• ASSIGNED TASK: Please retype the listing below exactly as it stands, skipping any pictures.

• TASK MATERIAL:
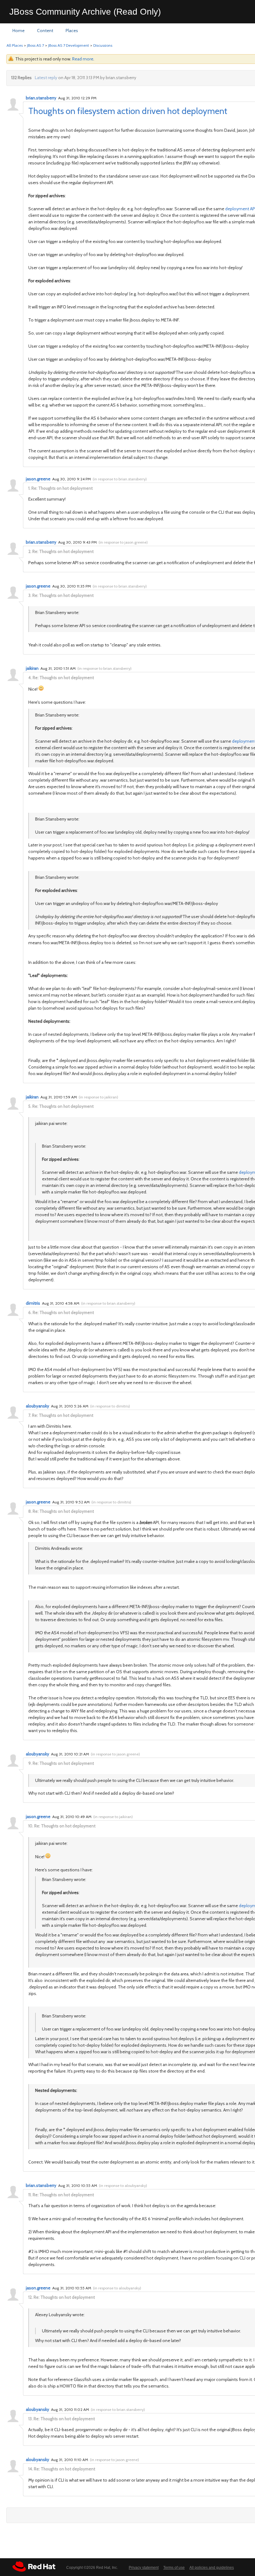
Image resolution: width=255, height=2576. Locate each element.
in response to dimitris (110, 1406)
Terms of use (174, 2567)
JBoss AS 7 (35, 45)
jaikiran (32, 668)
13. (30, 2418)
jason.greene (38, 478)
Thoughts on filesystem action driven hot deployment (127, 111)
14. (30, 2468)
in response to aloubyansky (123, 2185)
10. (30, 1825)
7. (29, 1415)
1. (29, 488)
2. (29, 551)
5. (29, 1106)
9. (30, 1763)
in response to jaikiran (98, 1097)
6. (30, 1312)
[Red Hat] (33, 2566)
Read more (82, 59)
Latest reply (46, 77)
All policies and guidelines (211, 2567)
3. (29, 595)
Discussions (102, 45)
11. (30, 2194)
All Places (15, 45)
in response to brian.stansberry (120, 479)
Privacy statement (144, 2567)
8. (30, 1511)
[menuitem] (18, 31)
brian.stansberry (41, 97)
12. (30, 2297)
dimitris (33, 1303)
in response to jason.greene (123, 542)
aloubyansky (37, 1405)
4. (30, 677)
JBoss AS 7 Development (68, 45)
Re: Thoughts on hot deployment (62, 488)
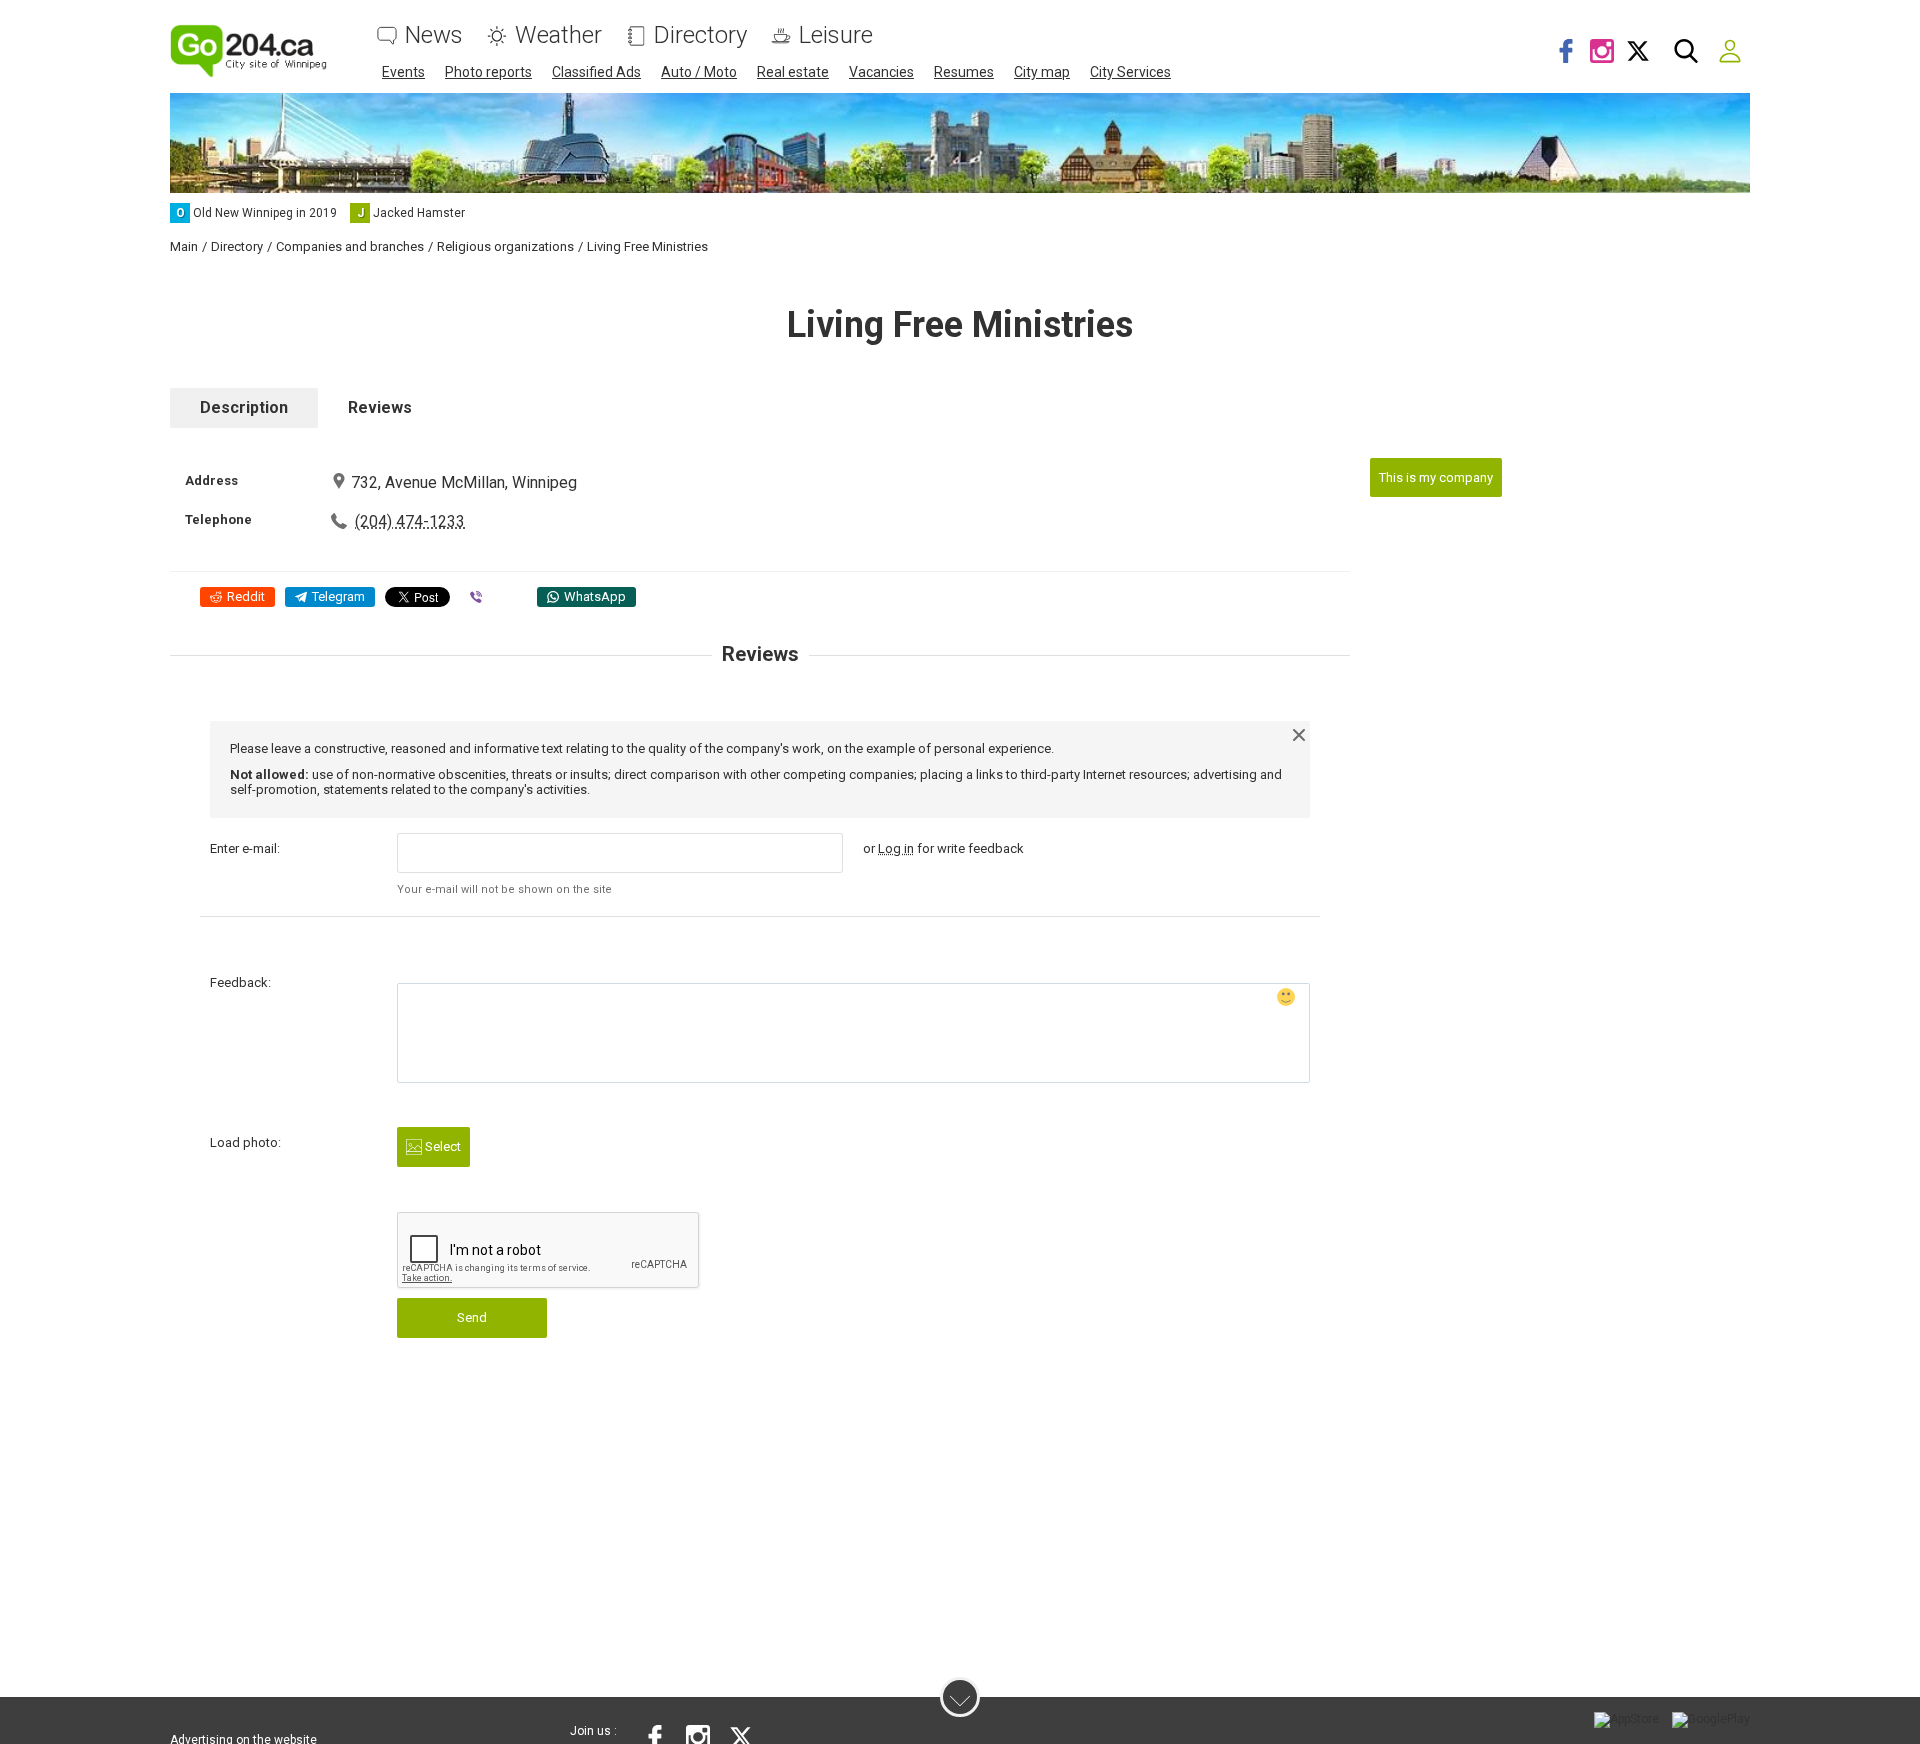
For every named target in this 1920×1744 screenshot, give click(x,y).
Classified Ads (596, 72)
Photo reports (488, 72)
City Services (1130, 72)
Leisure (836, 35)
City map (1042, 72)
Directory (700, 35)
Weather (558, 35)
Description (244, 407)
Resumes (964, 72)
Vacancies (881, 72)
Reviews (380, 407)
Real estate (793, 72)
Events (403, 72)
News (434, 35)
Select (441, 1146)
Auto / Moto (699, 72)
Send (472, 1317)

• WRITTEN ANSWER:
Image resolution: width=255, height=2576. Locate each element.
in response to dimitris (110, 1406)
Terms of use (174, 2567)
JBoss AS 7 (35, 45)
jaikiran (32, 668)
13. (30, 2418)
jason.greene (38, 478)
Thoughts on filesystem action driven hot deployment (127, 111)
14. (30, 2468)
in response to aloubyansky (123, 2185)
10. (30, 1825)
7. (29, 1415)
1. (29, 488)
2. (29, 551)
5. (29, 1106)
9. (30, 1763)
in response to jaikiran (98, 1097)
6. (30, 1312)
[Red Hat] (33, 2566)
Read more (82, 59)
Latest reply (46, 77)
All policies and guidelines (211, 2567)
3. (29, 595)
Discussions (102, 45)
11. (30, 2194)
All Places (15, 45)
in response to brian.stansberry (120, 479)
Privacy statement (144, 2567)
8. (30, 1511)
[menuitem] (18, 31)
brian.stansberry (41, 97)
12. (30, 2297)
dimitris (33, 1303)
in response to jason.greene (123, 542)
aloubyansky (37, 1405)
4. (30, 677)
JBoss AS 7 Development (68, 45)
Re: Thoughts on hot deployment (62, 488)
For every named target in this 1920×1744 screenshot, give click(x,y).
Classified Ads (596, 72)
Photo reports (488, 72)
City Services (1130, 72)
Leisure (836, 35)
City map (1042, 72)
Directory (700, 35)
Weather (558, 35)
Description (244, 407)
Resumes (964, 72)
Vacancies (881, 72)
Reviews (380, 407)
Real estate (793, 72)
Events (403, 72)
News (434, 35)
Select (441, 1146)
Auto / Moto (699, 72)
Send (472, 1317)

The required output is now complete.